Convenience Store Woman, by Sayaka Murata, is a quirky little book that I wish I'd liked more. I found it difficult to connect with — it's the wrong book for my headspace right now, despite it having interesting things to say. However, the novel's emotionlessness may very well be the point — the narrator is a 36-year-old convenience story worker for whom being human and acting naturally doesn't come naturally at all.

Furukura has spent most of her life trying to fit in, playing the role of a normal person, with varying degrees of success. Her job as convenience store woman, which she's held for 18 years, thrills her because it came with a manual. The training included facial expressions and tone of voice to use. She watches her coworkers, what clothing brands they wear, learns where they shop.

She's not stupid — she's perceptive and adaptable; simply, she can't rely on her own instincts regarding acceptable behaviour — this is something she studies closely.

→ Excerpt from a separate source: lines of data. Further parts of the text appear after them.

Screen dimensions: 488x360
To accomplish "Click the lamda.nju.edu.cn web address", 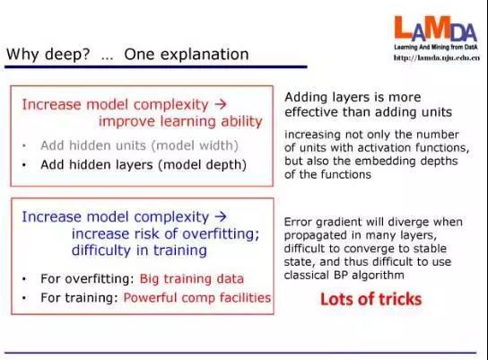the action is coord(436,57).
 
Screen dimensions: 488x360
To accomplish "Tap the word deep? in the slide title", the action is coord(67,55).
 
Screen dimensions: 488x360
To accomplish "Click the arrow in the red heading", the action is coord(221,104).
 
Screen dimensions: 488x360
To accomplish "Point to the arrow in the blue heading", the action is coord(221,216).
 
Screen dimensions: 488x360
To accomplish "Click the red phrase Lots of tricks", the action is coord(371,299).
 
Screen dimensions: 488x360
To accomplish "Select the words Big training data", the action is coord(192,278).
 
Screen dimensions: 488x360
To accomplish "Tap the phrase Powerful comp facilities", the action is coord(197,298).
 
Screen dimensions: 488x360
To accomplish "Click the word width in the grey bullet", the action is coord(221,145).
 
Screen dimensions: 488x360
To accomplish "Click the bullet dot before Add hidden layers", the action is coord(24,165).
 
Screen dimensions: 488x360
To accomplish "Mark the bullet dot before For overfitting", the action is coord(24,279).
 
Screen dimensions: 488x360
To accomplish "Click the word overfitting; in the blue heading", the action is coord(221,233).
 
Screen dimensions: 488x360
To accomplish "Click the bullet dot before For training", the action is coord(24,298).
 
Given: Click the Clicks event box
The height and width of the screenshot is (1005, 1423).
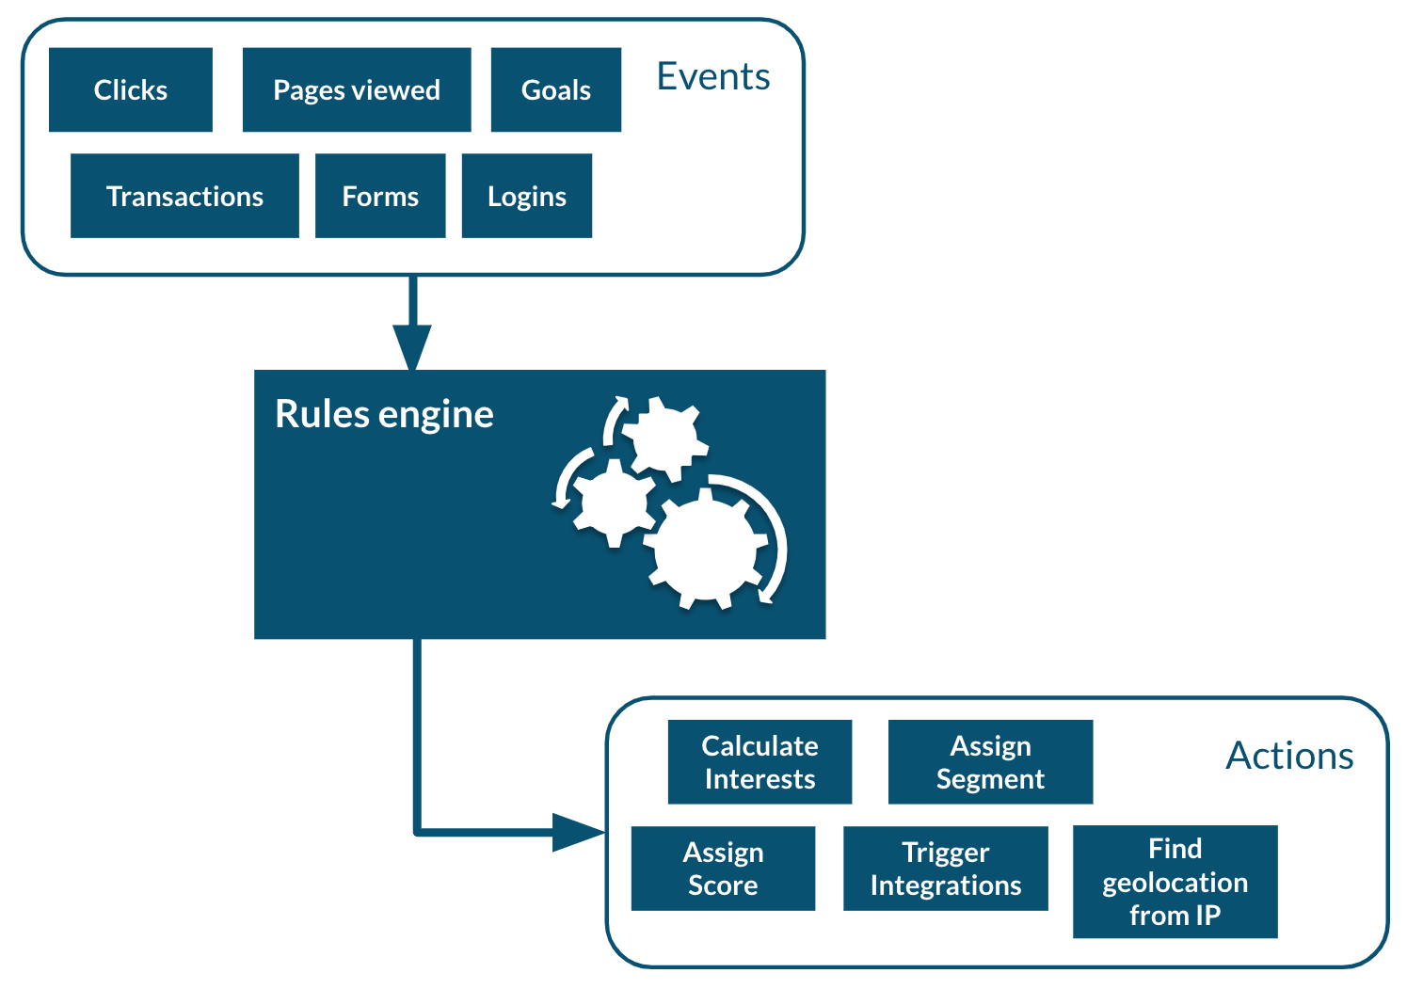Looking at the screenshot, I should point(130,90).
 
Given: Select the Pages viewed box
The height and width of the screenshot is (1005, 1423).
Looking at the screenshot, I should point(357,90).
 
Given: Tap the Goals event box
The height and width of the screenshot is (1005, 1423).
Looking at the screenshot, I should point(556,90).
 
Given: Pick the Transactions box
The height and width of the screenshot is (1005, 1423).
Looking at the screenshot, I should point(184,196).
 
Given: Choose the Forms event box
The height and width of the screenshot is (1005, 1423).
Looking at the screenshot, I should point(380,196).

The tone of some reviews is quite condescending toward the main character, and this bothers me. We need people to work in convenience stores. Some people are perfectly suited to working in convenience stores. Clearly such ambitionlessness is frowned upon in Japan and elsewhere. I wonder to what extent some reviews are coloured by this prejudice, therefore misunderstanding Furukura's drive and courage.
I find the shape of people's eyes particularly interesting when they're being condescending. I see a wariness or a fear of being contradicted or sometimes a belligerent spark ready to jump on any attack. And if they're unaware of being condescending, their glazed-over eyeballs are steeped in a fluid mix of ecstasy and sense of superiority.
The twist is that she meets someone, someone unlikable, even despicable. But it suits them both to be perceived as being in a relationship. They are establishing a "marriage" of convenience. They are relative equals in laying the groundwork of the relationship. Furukura initially treats him as a pet. Even though he's a jerk, part of me almost wants to this relationship work, to pull one over on Japanese societal expectations.

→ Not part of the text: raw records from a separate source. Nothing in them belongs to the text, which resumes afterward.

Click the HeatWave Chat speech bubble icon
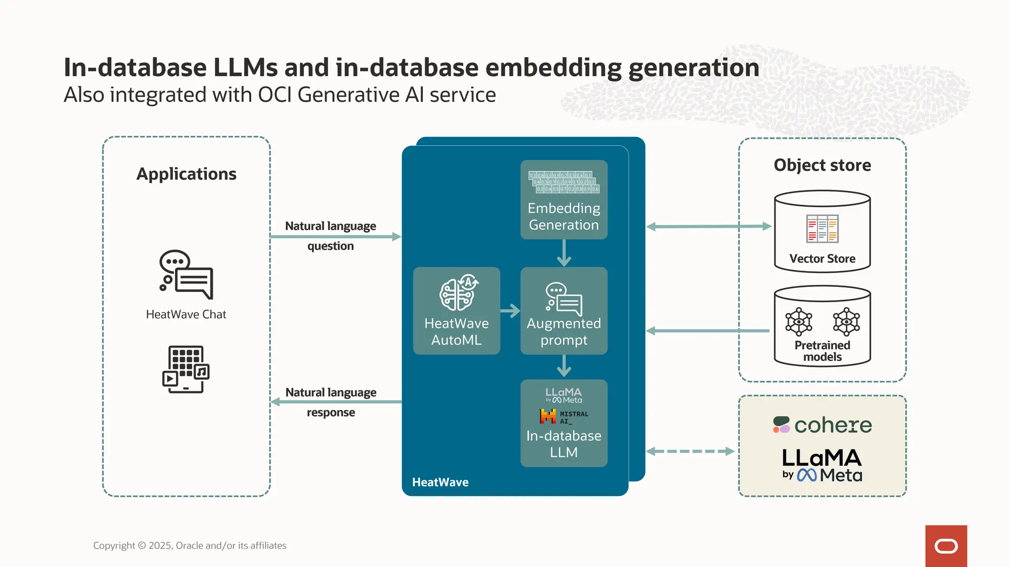point(186,274)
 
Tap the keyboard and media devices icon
point(186,369)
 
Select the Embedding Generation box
point(564,200)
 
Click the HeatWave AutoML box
point(456,311)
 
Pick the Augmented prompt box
point(564,311)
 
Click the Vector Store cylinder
point(822,231)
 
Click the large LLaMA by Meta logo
point(822,465)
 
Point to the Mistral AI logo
point(564,416)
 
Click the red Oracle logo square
point(945,546)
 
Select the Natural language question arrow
point(335,237)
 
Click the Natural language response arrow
point(335,402)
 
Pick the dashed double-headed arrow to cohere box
point(690,451)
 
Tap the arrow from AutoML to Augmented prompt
point(510,311)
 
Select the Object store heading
point(822,165)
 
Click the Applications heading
point(186,174)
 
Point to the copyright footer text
point(190,545)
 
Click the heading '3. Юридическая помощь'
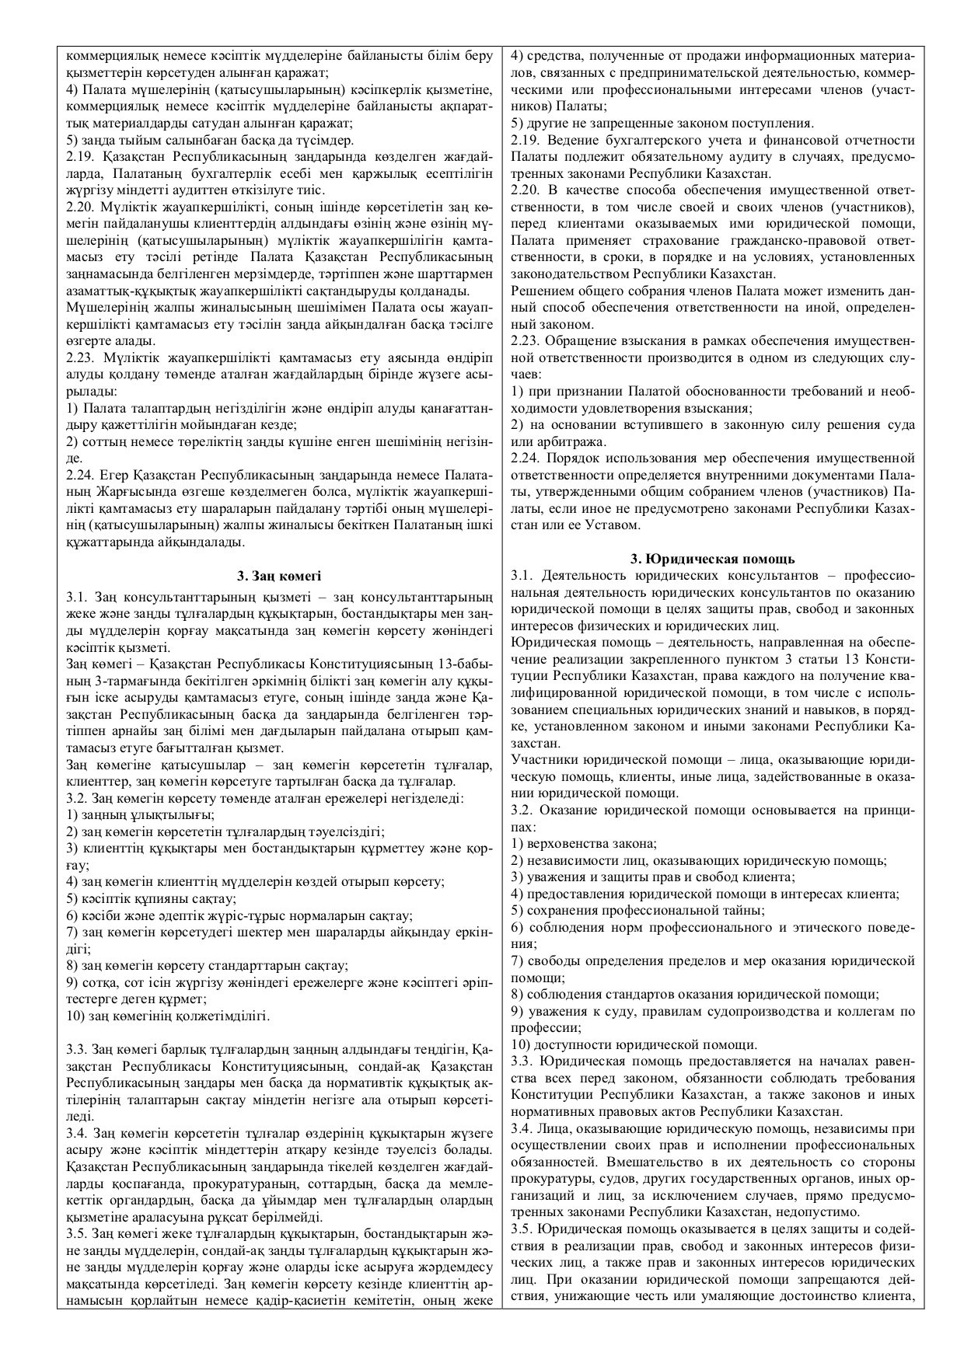711,558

In theory, this is the kind of book I should be all over, so I am somewhat puzzled by my response to it. I question my own abilities at work, motherhood, etc. But for the most part, I have stopped caring about what people think. This is clearly not the case for Furukura, whose efforts are all aimed at acceptance. Also, I am fascinated by Japan's asexual generation, but I cannot relate to it in the least. So I found the novel quirky, but not funny, and a little bit off-putting. It sits uncomfortably with me, and I don't know if it's me, the book, or Japan, and I don't know if I'll ever get around to resolving it.
She's far happier thinking her sister is normal, even if she has lot of problems, then she is having an abnormal sister for whom everything is fine. For here, normality — however messy — is far more comprehensible.